To do | One part of the entries below is wanted: the lines from the one containing "Click the 2.4 GHz Radio Rate label" through the one containing "Task: Click the Обзор... browse button". Write those out exactly and nothing else.

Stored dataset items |

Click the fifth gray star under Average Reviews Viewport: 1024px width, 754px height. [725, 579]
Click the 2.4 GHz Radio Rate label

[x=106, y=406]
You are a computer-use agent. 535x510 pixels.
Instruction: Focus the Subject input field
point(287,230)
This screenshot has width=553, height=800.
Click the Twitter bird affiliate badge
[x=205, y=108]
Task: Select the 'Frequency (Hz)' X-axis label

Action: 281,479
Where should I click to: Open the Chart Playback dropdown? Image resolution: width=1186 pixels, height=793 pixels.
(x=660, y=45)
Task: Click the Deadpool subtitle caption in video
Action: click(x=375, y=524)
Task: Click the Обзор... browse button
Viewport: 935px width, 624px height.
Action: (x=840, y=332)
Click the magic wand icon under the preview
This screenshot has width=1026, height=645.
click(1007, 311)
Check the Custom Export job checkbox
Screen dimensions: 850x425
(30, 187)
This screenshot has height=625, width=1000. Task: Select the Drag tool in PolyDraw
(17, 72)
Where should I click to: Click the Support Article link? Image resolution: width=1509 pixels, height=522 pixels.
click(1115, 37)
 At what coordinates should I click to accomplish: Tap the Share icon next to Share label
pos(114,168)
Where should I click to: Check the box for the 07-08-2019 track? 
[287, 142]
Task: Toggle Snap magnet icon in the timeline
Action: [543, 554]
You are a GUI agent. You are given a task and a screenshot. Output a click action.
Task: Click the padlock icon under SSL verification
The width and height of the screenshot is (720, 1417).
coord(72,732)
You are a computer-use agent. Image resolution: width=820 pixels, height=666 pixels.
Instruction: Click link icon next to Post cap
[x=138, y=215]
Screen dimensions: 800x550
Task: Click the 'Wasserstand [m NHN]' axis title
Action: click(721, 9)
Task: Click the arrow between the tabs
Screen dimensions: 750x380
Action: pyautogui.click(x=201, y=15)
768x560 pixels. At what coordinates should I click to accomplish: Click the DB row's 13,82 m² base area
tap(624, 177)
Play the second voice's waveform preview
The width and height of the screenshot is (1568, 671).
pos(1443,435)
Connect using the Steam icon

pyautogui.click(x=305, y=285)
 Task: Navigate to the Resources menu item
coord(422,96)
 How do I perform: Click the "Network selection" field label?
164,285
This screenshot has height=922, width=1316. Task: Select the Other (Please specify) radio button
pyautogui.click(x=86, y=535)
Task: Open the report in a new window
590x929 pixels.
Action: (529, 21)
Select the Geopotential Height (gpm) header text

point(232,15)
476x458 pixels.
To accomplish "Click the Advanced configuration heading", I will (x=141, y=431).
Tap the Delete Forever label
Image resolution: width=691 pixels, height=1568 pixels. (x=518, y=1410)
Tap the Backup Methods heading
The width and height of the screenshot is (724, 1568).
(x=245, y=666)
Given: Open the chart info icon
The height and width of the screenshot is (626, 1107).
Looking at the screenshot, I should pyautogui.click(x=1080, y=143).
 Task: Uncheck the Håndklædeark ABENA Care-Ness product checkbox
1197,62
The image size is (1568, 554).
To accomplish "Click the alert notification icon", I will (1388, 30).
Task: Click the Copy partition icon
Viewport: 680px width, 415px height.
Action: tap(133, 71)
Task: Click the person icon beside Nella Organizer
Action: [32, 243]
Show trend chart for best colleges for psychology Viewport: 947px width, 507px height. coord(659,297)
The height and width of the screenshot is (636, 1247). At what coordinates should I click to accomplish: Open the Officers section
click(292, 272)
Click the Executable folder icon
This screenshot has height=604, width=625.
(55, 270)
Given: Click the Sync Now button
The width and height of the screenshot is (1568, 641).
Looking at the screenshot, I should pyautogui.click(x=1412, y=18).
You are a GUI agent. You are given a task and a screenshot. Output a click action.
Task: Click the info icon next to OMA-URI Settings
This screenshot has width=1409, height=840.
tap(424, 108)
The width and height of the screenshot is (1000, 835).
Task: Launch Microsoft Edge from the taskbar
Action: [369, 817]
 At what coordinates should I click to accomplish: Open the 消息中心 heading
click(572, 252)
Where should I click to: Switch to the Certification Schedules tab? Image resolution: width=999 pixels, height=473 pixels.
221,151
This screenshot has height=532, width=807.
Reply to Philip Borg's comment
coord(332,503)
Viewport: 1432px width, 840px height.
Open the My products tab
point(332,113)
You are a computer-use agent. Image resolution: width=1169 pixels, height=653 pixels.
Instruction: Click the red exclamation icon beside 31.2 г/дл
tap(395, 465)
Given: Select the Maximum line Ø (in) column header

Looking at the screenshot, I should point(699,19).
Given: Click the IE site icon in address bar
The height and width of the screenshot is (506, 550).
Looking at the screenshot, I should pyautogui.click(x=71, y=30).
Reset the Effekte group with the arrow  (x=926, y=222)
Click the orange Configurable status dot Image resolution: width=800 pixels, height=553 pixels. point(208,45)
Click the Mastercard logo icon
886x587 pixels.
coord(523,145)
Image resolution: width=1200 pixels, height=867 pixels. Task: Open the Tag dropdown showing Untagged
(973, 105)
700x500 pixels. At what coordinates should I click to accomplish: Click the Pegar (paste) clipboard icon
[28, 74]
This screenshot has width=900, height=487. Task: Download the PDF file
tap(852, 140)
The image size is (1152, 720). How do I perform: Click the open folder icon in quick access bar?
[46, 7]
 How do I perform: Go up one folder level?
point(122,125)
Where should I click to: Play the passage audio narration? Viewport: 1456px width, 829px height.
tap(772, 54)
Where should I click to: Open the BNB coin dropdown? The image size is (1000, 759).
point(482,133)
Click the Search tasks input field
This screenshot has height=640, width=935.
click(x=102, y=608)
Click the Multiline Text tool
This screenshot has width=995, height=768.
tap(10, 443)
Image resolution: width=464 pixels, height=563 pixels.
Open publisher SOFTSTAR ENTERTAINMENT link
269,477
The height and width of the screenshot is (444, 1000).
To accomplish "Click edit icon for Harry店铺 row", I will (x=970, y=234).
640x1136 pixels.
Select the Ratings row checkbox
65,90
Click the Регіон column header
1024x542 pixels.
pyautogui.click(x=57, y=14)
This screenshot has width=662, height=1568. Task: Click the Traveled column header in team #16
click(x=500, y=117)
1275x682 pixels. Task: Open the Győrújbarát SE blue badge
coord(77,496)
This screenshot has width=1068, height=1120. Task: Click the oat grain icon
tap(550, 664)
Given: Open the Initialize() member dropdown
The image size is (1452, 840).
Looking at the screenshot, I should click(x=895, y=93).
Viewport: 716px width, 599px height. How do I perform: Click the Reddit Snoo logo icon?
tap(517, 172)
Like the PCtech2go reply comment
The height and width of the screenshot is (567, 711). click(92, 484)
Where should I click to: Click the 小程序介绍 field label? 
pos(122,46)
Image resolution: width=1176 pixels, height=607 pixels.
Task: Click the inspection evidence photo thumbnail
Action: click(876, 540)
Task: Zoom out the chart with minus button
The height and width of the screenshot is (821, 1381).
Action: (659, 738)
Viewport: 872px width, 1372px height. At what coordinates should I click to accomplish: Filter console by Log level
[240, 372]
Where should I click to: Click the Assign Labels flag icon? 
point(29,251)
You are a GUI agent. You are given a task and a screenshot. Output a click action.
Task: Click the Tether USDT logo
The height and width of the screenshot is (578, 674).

Solution for this problem |
Click the 2.4 GHz Radio Rate label

[x=106, y=406]
You are a computer-use agent. 535x510 pixels.
Instruction: Focus the Subject input field
point(287,230)
This screenshot has width=553, height=800.
Click the Twitter bird affiliate badge
[x=205, y=108]
Task: Select the 'Frequency (Hz)' X-axis label

Action: 281,479
Where should I click to: Open the Chart Playback dropdown? Image resolution: width=1186 pixels, height=793 pixels.
(x=660, y=45)
Task: Click the Deadpool subtitle caption in video
Action: click(x=375, y=524)
Task: Click the Обзор... browse button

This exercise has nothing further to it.